▶ DATA RECORDS
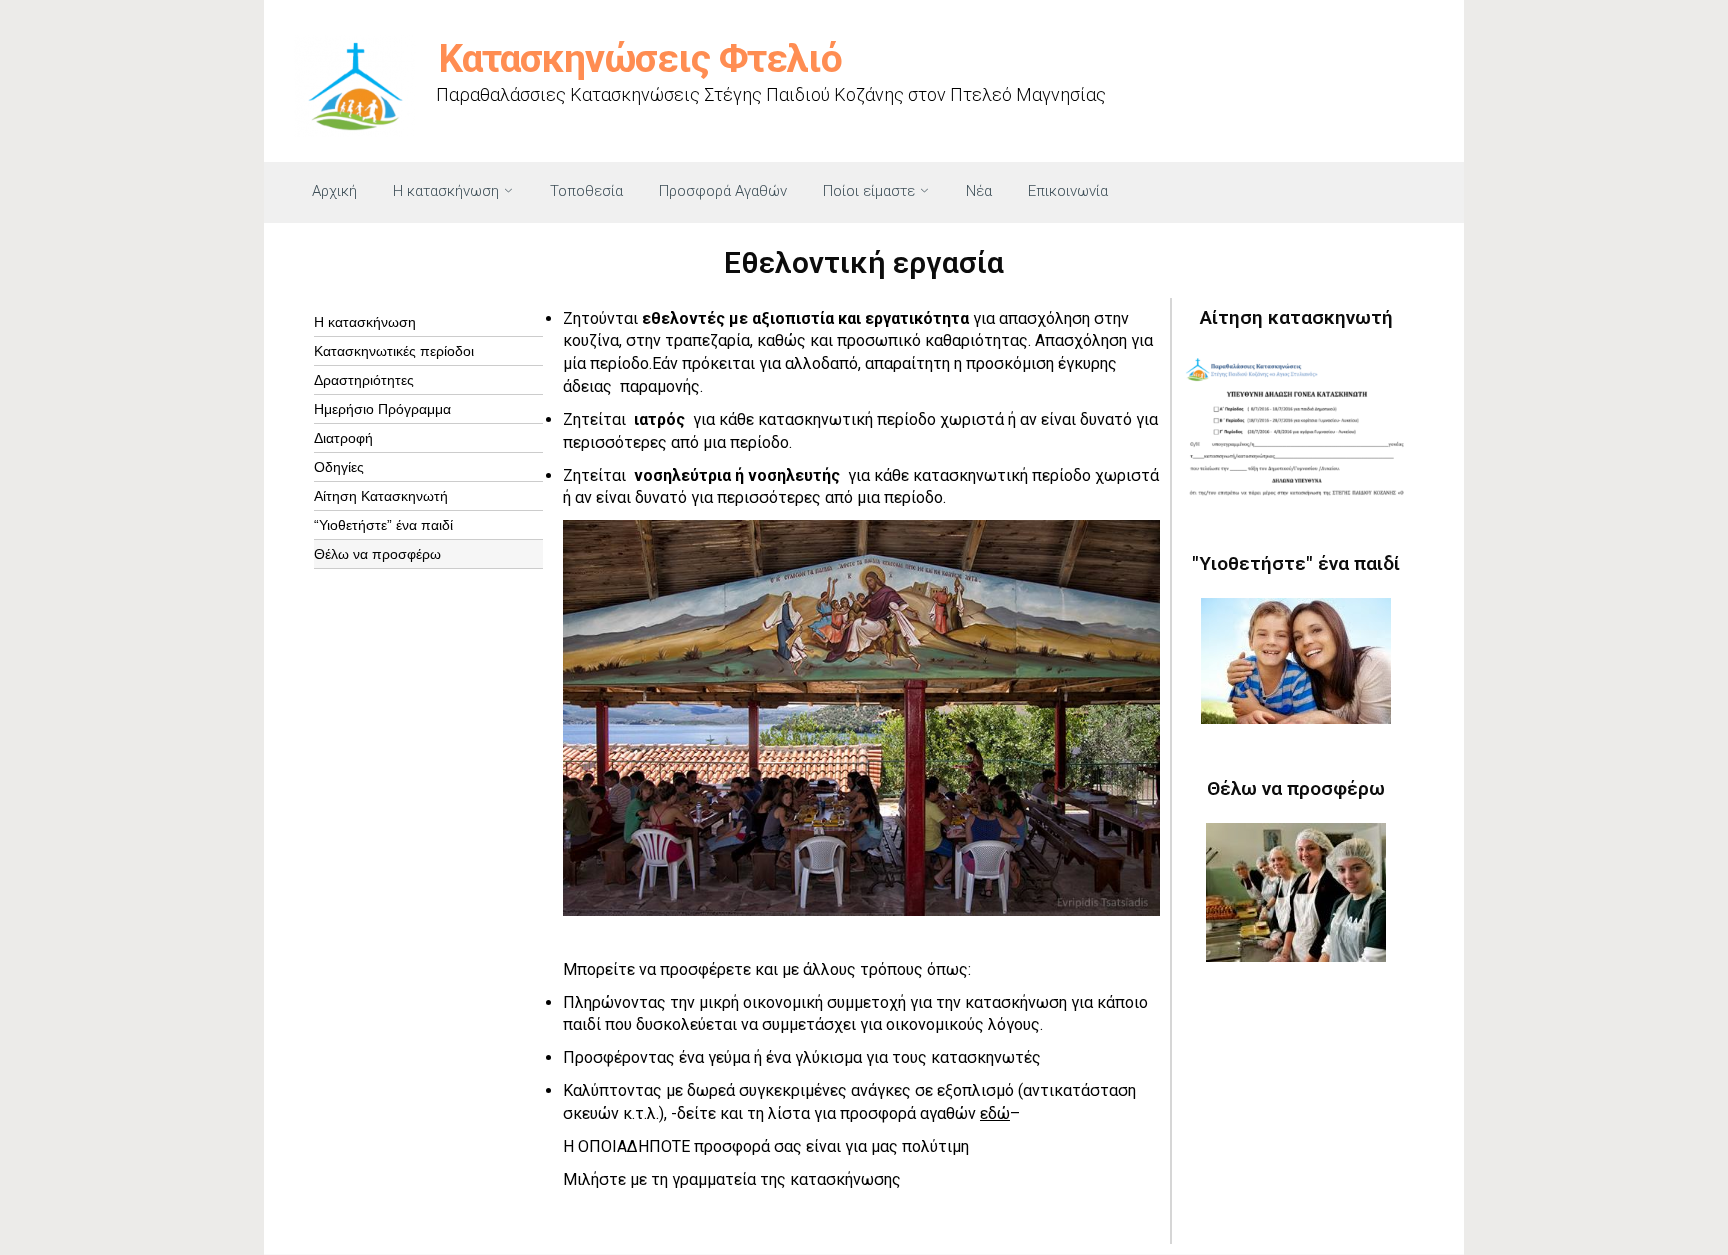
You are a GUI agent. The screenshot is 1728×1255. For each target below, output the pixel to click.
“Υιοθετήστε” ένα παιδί (383, 525)
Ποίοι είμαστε (869, 191)
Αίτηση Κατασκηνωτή (381, 496)
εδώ (995, 1113)
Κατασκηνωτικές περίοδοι (394, 351)
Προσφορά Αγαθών (723, 191)
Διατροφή (343, 438)
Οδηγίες (339, 467)
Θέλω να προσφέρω (377, 554)
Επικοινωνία (1068, 191)
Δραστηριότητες (364, 380)
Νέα (979, 191)
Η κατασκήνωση (446, 191)
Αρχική (334, 191)
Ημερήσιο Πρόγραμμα (382, 409)
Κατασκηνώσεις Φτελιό (640, 59)
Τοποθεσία (586, 191)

▶ EXERCISE INSTRUCTIONS
The answer must be an exact reproduction of the records, with every picture left out.

▶ RESULT OF THE TASK
You are a GUI agent. The screenshot is 1728×1255. For each target below, output the pixel to click.
“Υιοθετήστε” ένα παιδί (383, 525)
Ποίοι είμαστε (869, 191)
Αίτηση Κατασκηνωτή (381, 496)
εδώ (995, 1113)
Κατασκηνωτικές περίοδοι (394, 351)
Προσφορά Αγαθών (723, 191)
Διατροφή (343, 438)
Οδηγίες (339, 467)
Θέλω να προσφέρω (377, 554)
Επικοινωνία (1068, 191)
Δραστηριότητες (364, 380)
Νέα (979, 191)
Η κατασκήνωση (446, 191)
Αρχική (334, 191)
Ημερήσιο Πρόγραμμα (382, 409)
Κατασκηνώσεις Φτελιό (640, 59)
Τοποθεσία (586, 191)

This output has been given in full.